§ **Task requirements**:
Turn the lines from the first one up to and including the line with "click(x=64, y=46)" into a Markdown table, leaving out blank lines. Use two columns, Row and Line, with the row number in Row and the line in Line.
━━━━━ Provided records
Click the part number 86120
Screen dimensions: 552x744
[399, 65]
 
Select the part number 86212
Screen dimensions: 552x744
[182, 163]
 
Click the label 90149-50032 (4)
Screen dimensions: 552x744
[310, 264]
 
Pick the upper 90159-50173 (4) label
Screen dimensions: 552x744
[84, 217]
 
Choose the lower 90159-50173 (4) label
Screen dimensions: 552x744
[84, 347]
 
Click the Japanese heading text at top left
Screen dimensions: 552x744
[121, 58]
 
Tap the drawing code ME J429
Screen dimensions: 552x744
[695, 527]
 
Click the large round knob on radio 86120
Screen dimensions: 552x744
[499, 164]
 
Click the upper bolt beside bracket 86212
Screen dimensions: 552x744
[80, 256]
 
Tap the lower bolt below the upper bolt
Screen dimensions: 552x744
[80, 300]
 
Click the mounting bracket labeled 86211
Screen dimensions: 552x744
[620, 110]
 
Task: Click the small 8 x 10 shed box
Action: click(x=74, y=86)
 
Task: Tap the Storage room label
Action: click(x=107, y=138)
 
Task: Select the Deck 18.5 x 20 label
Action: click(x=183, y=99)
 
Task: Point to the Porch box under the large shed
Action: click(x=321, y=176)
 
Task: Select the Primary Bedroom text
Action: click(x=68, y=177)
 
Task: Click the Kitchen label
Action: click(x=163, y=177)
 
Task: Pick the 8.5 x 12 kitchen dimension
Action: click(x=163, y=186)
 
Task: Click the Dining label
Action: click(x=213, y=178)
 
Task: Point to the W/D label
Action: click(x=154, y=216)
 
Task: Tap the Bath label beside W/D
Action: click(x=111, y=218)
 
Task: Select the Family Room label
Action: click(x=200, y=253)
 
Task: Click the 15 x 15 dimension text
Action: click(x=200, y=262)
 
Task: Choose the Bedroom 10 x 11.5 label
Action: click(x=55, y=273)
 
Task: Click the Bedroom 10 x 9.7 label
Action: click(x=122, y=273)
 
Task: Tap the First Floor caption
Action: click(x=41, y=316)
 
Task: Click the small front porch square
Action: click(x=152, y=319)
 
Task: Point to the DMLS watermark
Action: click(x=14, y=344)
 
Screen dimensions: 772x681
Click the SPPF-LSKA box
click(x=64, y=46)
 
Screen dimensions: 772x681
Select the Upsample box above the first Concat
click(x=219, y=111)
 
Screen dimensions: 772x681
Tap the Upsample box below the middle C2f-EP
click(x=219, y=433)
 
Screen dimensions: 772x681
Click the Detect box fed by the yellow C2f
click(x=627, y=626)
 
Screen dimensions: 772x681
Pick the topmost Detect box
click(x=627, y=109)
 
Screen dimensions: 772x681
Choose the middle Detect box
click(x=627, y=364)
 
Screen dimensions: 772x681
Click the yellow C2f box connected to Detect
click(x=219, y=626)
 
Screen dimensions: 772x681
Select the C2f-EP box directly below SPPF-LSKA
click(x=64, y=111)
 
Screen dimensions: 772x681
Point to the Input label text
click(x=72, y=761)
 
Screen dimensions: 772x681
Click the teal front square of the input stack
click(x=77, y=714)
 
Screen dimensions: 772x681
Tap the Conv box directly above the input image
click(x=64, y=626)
━━━━━━━━━━
§ **Exercise result**:
| Row | Line |
|---|---|
| 1 | Click the part number 86120 |
| 2 | Screen dimensions: 552x744 |
| 3 | [399, 65] |
| 4 | Select the part number 86212 |
| 5 | Screen dimensions: 552x744 |
| 6 | [182, 163] |
| 7 | Click the label 90149-50032 (4) |
| 8 | Screen dimensions: 552x744 |
| 9 | [310, 264] |
| 10 | Pick the upper 90159-50173 (4) label |
| 11 | Screen dimensions: 552x744 |
| 12 | [84, 217] |
| 13 | Choose the lower 90159-50173 (4) label |
| 14 | Screen dimensions: 552x744 |
| 15 | [84, 347] |
| 16 | Click the Japanese heading text at top left |
| 17 | Screen dimensions: 552x744 |
| 18 | [121, 58] |
| 19 | Tap the drawing code ME J429 |
| 20 | Screen dimensions: 552x744 |
| 21 | [695, 527] |
| 22 | Click the large round knob on radio 86120 |
| 23 | Screen dimensions: 552x744 |
| 24 | [499, 164] |
| 25 | Click the upper bolt beside bracket 86212 |
| 26 | Screen dimensions: 552x744 |
| 27 | [80, 256] |
| 28 | Tap the lower bolt below the upper bolt |
| 29 | Screen dimensions: 552x744 |
| 30 | [80, 300] |
| 31 | Click the mounting bracket labeled 86211 |
| 32 | Screen dimensions: 552x744 |
| 33 | [620, 110] |
| 34 | Task: Click the small 8 x 10 shed box |
| 35 | Action: click(x=74, y=86) |
| 36 | Task: Tap the Storage room label |
| 37 | Action: click(x=107, y=138) |
| 38 | Task: Select the Deck 18.5 x 20 label |
| 39 | Action: click(x=183, y=99) |
| 40 | Task: Point to the Porch box under the large shed |
| 41 | Action: click(x=321, y=176) |
| 42 | Task: Select the Primary Bedroom text |
| 43 | Action: click(x=68, y=177) |
| 44 | Task: Click the Kitchen label |
| 45 | Action: click(x=163, y=177) |
| 46 | Task: Pick the 8.5 x 12 kitchen dimension |
| 47 | Action: click(x=163, y=186) |
| 48 | Task: Click the Dining label |
| 49 | Action: click(x=213, y=178) |
| 50 | Task: Point to the W/D label |
| 51 | Action: click(x=154, y=216) |
| 52 | Task: Tap the Bath label beside W/D |
| 53 | Action: click(x=111, y=218) |
| 54 | Task: Select the Family Room label |
| 55 | Action: click(x=200, y=253) |
| 56 | Task: Click the 15 x 15 dimension text |
| 57 | Action: click(x=200, y=262) |
| 58 | Task: Choose the Bedroom 10 x 11.5 label |
| 59 | Action: click(x=55, y=273) |
| 60 | Task: Click the Bedroom 10 x 9.7 label |
| 61 | Action: click(x=122, y=273) |
| 62 | Task: Tap the First Floor caption |
| 63 | Action: click(x=41, y=316) |
| 64 | Task: Click the small front porch square |
| 65 | Action: click(x=152, y=319) |
| 66 | Task: Point to the DMLS watermark |
| 67 | Action: click(x=14, y=344) |
| 68 | Screen dimensions: 772x681 |
| 69 | Click the SPPF-LSKA box |
| 70 | click(x=64, y=46) |